Gestellte Aufgabe a: Prüfe, ob die folgenden Aussagen mit der Plattenkritik übereinstimmen, und beantworte jede mit Ja oder Nein samt den entscheidenden Worten des Textes als wörtlichem Zitat: (i) Das Artwork hat eine Hamburgerin gemalt. (ii) „Consequence“ beginnt mit einem langsamen, gezupften Intro. (iii) Eder hat Jazzgesang studiert.

Lesetext:

'''

Schon lange weilt der Ambient- und Psychedelic-Rocker wieder in Österreich. Die Verbindung nach Deutschland riss nicht ab, das Artwork malte eine Hamburgerin.

Vorzugsweise lange Tracks rollt Eder hier aus, Stücke mit verschwommener Psychedelic und zugleich nachvollziehbar klaren Strukturen, "The Unbeauty Regime" zum Beispiel. Auf der anderen Seite fiept eine fragmentarische Tonstudie in grellen, hohen Lauten eine Minute lang: "Number 2" hört sich so an wie das, was Eder als Soundtrack-Gestalter für Theater-Inszenierungen konzipiert.

Die Stimme des studierten Jazzsängers zeichnet sich durch Klarheit, helle Klangfarbe und Hang zum Harmonischen aus. Al Stewart kommt mir in Verbindung mit Eders wippender Rhythmik und seinen malerischen Melodien in den Sinn. Die meisten Lieder haben knackige Konturen durch prägnante Kickdrums und Surf-Twang an der Bassgitarre. Gelegentliche Orgel-Grundierung verleiht einigen Stücken etwas Erhabenes, zum Beispiel "Impassable" im Intro. Wer das "White Album" der Beatles, Badly Drawn Boy und zugleich die Bossa- und Sixties-Nostalgie der Allah-Las zu schätzen weiß, findet in die Platte sicher gut hinein.

"Nowayout" spannt einen in einem gezupften Intro auf die Folter. Zuerst auf Unplugged gedimmt, pulsiert der Track langsam, ziellos. Nachdem er in flächigem Ambient auftaktet, metamorphisiert sich der Siebenminüter zu einer polyrhythmischen Percussion-Studie nach Art des Tied And Tickled Trio, samt üppigem Dolby Surround-Kinosaal-Sound.

"Consequence" kommt hingegen sofort pointiert zur Sache, unterhält als Singer/Songwriter-Powerpop zum Mitschnippsen mit fetten Riffs, Understatement und einem psychedelischen Instrumental-Mittelteil.

'''

Material zur Aufgabe:
'''

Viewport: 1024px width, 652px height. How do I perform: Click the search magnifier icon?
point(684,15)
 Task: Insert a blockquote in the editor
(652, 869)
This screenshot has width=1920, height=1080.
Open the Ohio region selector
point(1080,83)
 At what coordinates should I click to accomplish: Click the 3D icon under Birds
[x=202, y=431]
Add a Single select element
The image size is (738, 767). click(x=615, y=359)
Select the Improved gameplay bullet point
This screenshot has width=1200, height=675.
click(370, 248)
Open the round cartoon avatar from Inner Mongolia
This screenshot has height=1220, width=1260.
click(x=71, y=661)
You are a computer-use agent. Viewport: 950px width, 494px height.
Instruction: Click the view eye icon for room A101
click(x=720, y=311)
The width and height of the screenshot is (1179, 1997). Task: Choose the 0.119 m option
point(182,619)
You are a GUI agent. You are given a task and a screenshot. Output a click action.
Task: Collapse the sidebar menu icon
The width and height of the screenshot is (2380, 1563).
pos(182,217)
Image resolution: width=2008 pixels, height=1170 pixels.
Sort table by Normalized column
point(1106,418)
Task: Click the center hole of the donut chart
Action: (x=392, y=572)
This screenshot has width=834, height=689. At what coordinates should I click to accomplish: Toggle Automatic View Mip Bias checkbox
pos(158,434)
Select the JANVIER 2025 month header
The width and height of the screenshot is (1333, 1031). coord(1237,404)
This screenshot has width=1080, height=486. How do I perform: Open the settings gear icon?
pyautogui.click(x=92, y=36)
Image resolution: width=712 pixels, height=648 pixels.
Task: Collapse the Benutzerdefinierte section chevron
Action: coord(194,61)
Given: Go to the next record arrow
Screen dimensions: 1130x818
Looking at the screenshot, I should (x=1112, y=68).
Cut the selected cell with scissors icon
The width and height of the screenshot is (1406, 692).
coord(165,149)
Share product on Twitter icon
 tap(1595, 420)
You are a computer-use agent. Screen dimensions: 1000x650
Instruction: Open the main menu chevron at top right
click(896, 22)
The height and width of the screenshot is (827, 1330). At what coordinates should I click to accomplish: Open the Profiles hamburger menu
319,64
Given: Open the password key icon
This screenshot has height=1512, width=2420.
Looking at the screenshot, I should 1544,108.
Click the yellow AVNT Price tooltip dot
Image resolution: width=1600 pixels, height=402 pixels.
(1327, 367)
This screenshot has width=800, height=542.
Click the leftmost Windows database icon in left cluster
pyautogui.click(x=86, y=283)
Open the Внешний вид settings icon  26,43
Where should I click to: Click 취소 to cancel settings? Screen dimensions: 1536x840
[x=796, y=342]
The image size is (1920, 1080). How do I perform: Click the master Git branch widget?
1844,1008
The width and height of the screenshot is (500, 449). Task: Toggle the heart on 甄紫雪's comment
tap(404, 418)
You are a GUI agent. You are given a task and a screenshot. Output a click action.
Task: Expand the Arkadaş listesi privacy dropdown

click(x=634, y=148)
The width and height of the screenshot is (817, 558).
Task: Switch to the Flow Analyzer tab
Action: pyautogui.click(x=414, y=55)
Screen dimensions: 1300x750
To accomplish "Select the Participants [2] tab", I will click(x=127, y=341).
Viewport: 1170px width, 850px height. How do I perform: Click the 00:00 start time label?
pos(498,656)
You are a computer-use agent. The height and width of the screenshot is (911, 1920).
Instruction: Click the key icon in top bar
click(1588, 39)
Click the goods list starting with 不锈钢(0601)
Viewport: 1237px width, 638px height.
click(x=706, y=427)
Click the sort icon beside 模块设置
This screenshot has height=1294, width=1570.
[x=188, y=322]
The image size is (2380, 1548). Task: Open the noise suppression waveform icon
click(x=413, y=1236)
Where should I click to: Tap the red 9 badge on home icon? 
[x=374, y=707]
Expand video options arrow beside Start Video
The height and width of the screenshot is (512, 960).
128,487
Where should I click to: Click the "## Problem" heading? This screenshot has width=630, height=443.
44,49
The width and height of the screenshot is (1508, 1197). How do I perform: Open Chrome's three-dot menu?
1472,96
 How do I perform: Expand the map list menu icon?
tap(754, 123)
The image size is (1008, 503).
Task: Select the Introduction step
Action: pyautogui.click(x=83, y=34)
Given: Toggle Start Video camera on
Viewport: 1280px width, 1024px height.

'''

Gestellte Aufgabe b: Zitiere aus der Auflistung wörtlich die Zeilen, beginnend mit der Zeile, die „The image size is (2380, 1548).“ enthält, und endend mit dem Schluss der Auflistung, beide Enden eingeschlossen.

Lösung a:
(i) Ja: „das Artwork malte eine Hamburgerin“
(ii) Nein: „"Consequence" kommt hingegen sofort pointiert zur Sache“
(iii) Ja: „Die Stimme des studierten Jazzsängers“

Lösung b:
The image size is (2380, 1548). Task: Open the noise suppression waveform icon
click(x=413, y=1236)
Where should I click to: Tap the red 9 badge on home icon? 
[x=374, y=707]
Expand video options arrow beside Start Video
The height and width of the screenshot is (512, 960).
128,487
Where should I click to: Click the "## Problem" heading? This screenshot has width=630, height=443.
44,49
The width and height of the screenshot is (1508, 1197). How do I perform: Open Chrome's three-dot menu?
1472,96
 How do I perform: Expand the map list menu icon?
tap(754, 123)
The image size is (1008, 503).
Task: Select the Introduction step
Action: pyautogui.click(x=83, y=34)
Given: Toggle Start Video camera on
Viewport: 1280px width, 1024px height.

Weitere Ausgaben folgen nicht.